An American Cycling Odyssey, 1887
Kevin J. Hayes
I love cycling and this book was a great account of one of Cycling’s earliest epic adventures. The book tells the story of the first “cycling blogger,” George Nellis and his epic trip across the country abord a 52″ high-wheel Columbia Expert. Great read if you are into or interested in cycling.

The Subtle Art of Not giving a F*ck: A counterintuitive Approach to Living a Good Life
Mark Manson
Every once in a while I get sucked into the hype and pick up a self-help book everyone is talking about. This is what made me gravitate to this title. There is some sound advice in here, primarily that we should not concentrate on greatness, but rather deal with and make the best of what we have; basically accept who you are and stop worrying about your limitations. It’s after you’ve learned to do that that you will really start enjoying your life and who you are. Nothing earth shattering here, just common sense – don’t dwell on the stuff you have no control over, nor the stuff you can’t – i.e. start Not giving a F*ck about those things. Only give a F*ck about the things that really impact your life.

Dan Brown
I’ve been a devoted fan of Professor Langdon since the Da Vinci Code so getting Origin when it first came out was a no brainer. The book was entertaining and timely since it took place in Spain, a country we visited shortly after I finished the book. If you’ve read any of the other Langdon novels you come to expect pretty much the same from all of them: Langdon solving a puzzle in art rich city with the help of a pretty/intelligent woman.

━━━

● **Work instruction A**
Answer these questions using the book reviews:
(i) What bicycle did George Nellis ride across the country?
(ii) Who wrote the self-help book on living a good life?
(iii) Which country did the reviewer visit shortly after finishing Origin?
● **Work instruction B**
Continue the book reviews from the end of the Dan Brown entry.
The data entries that follow are separate material and have no connection to the book reviews.

[Data entries]
━━━

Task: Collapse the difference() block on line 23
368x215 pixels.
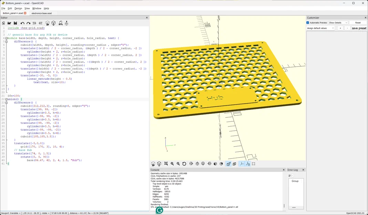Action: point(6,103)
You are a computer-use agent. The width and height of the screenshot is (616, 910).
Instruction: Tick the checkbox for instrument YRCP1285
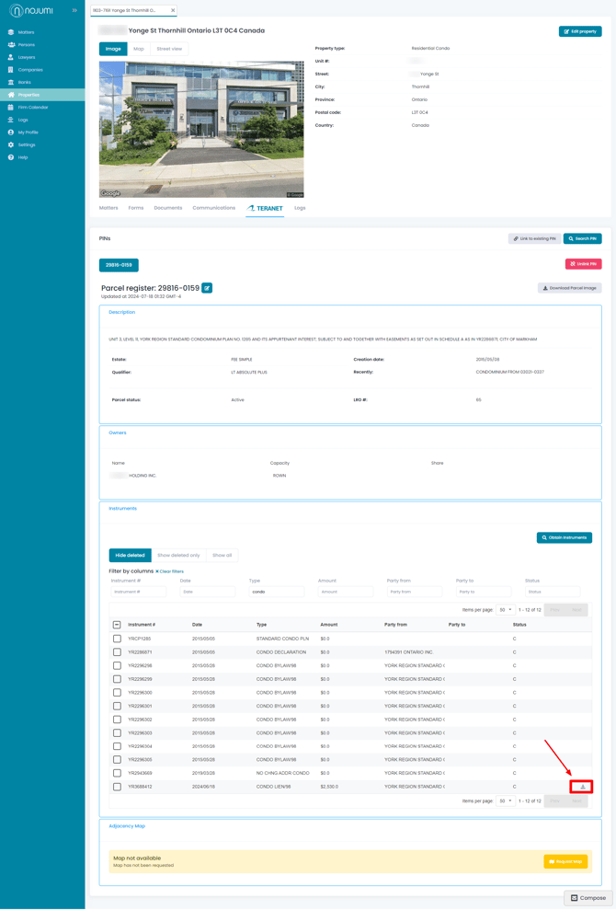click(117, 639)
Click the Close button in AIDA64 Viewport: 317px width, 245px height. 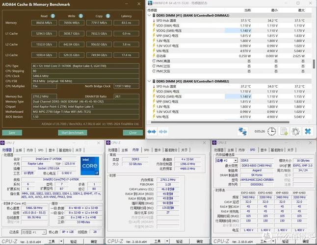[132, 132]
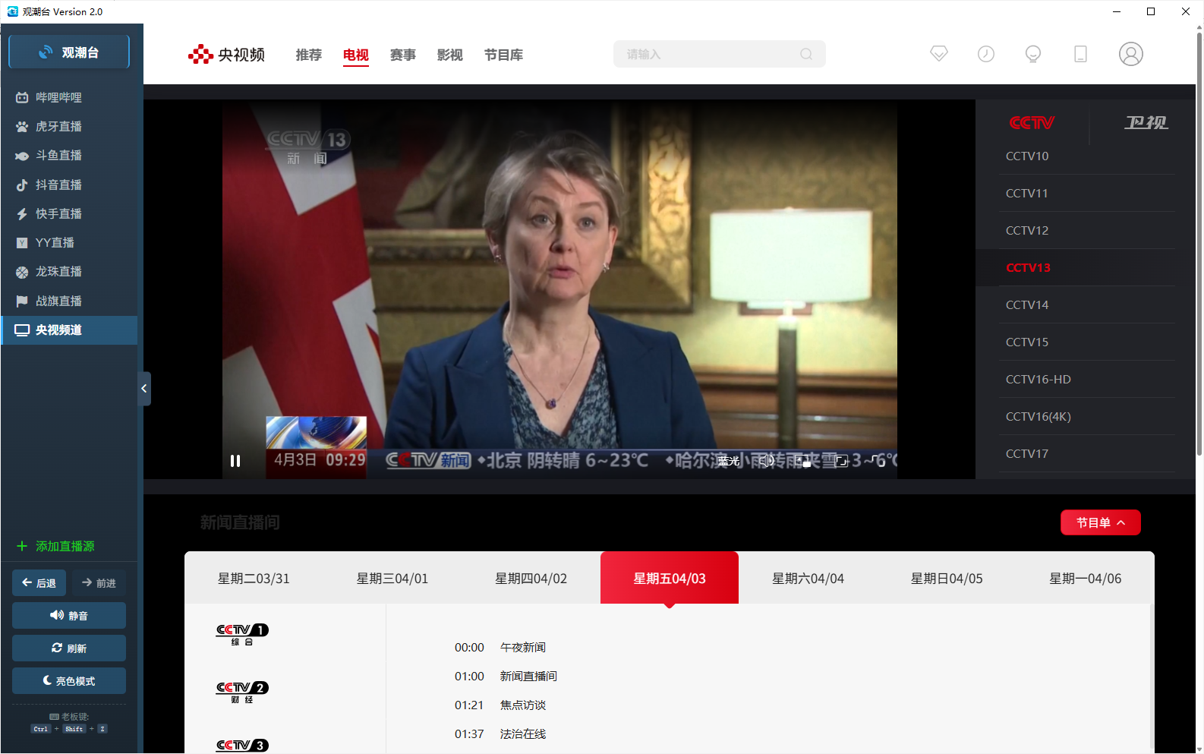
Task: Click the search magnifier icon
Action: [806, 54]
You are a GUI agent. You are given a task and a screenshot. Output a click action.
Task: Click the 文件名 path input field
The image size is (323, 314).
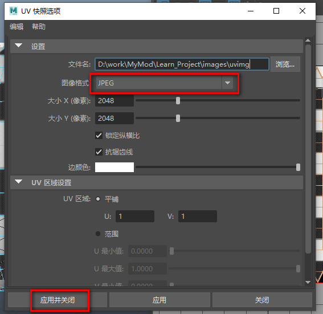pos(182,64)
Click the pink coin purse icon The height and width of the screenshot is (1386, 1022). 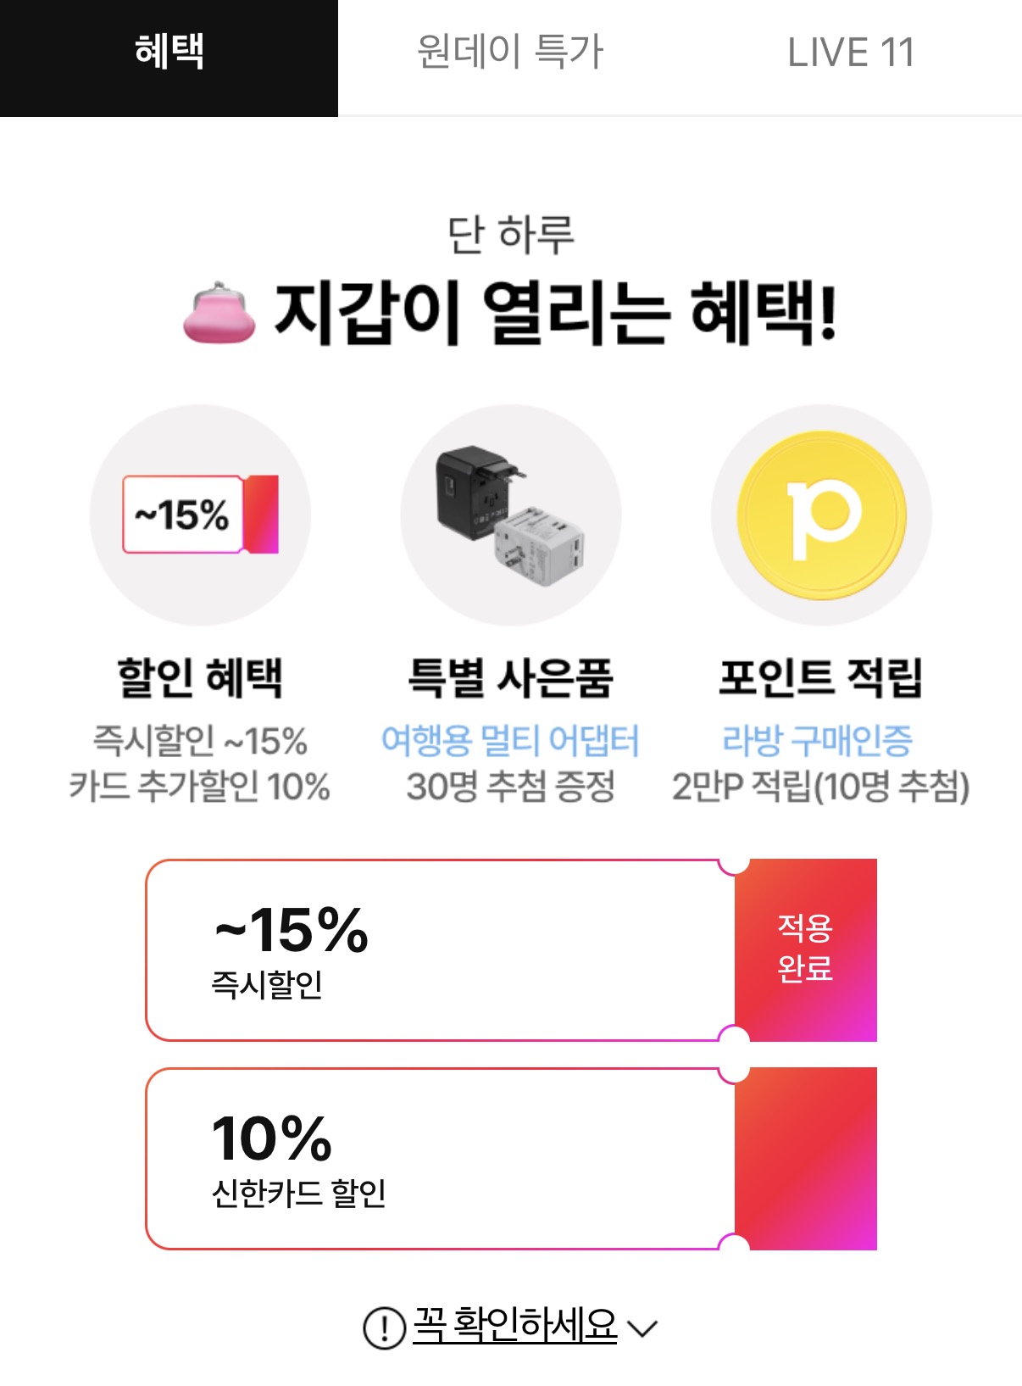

━━━

● **Written response A**
(i) A 52″ high-wheel Columbia Expert
(ii) Mark Manson
(iii) Spain

● **Written response B**
The Old Man and the Sea
Ernest Hemingway
I had visited this book when I was in high school and could barely remember reading it. Quite honestly I likely didn’t and used some cliff note to write a required paper. This time around I paid attention and thoroughly enjoyed the story and struggles of Santiago. After all he went through he came back with virtually nothing, yet so much.

Del Amor y otros Demonios (Spanish)
Gabriel Garcia Marquez
One Hundred Years of Solitude (Spanish/English) continues to be my all time favorite book, and one I’ve read multiple times. Garcia Marquez has a way of painting with words that I’ve yet to encounter in other writers. Del Amor is no different.  Garcia Marquez tells the story of Sierva Maria, a young colonial girl who’s bit by a rabid dog Instead of receiving the actual medical attention she deserves she is surrendered to a convent where she is treated as if possessed to be exorcised.

Andy Weir
I really enjoyed Andy Weir’s “The Martian” so I figured I’d give this one a try. Artemis wasn’t nearly as good, but it was entertaining; and short enough that I killed it in a couple of days. I’m sure one of the studios has already bought the rights to this one and it will make it to the big screen.

Island of the Lost: Shipwrecked at the Edge of the World
Joan Druett
I wasn’t to sure what to expect from this book but it ended up being an interesting story of human resilience, leadership, collaboration and ingenuity. The book chronicles the experiences of two crews of sailors marooned on Auckland Island and how one managed to survive while the other lost nearly all its members.

The Path Between the Seas: The Creation of the Panama Canal, 1870 – 1914
David McCullough
I’m a big fan of David McCallough. His attention to detail and sometimes “novel like” story telling make his books a joy to read/listen. This one was a marathon. Tremendous amount of detail how the canal was surveyed and all the maneuvering done by the French and then Americans to build a passage on the Panamanian Isthmus. I finished the book wanting to take a cruise to see the great Culebra Cut and Gatún Lake.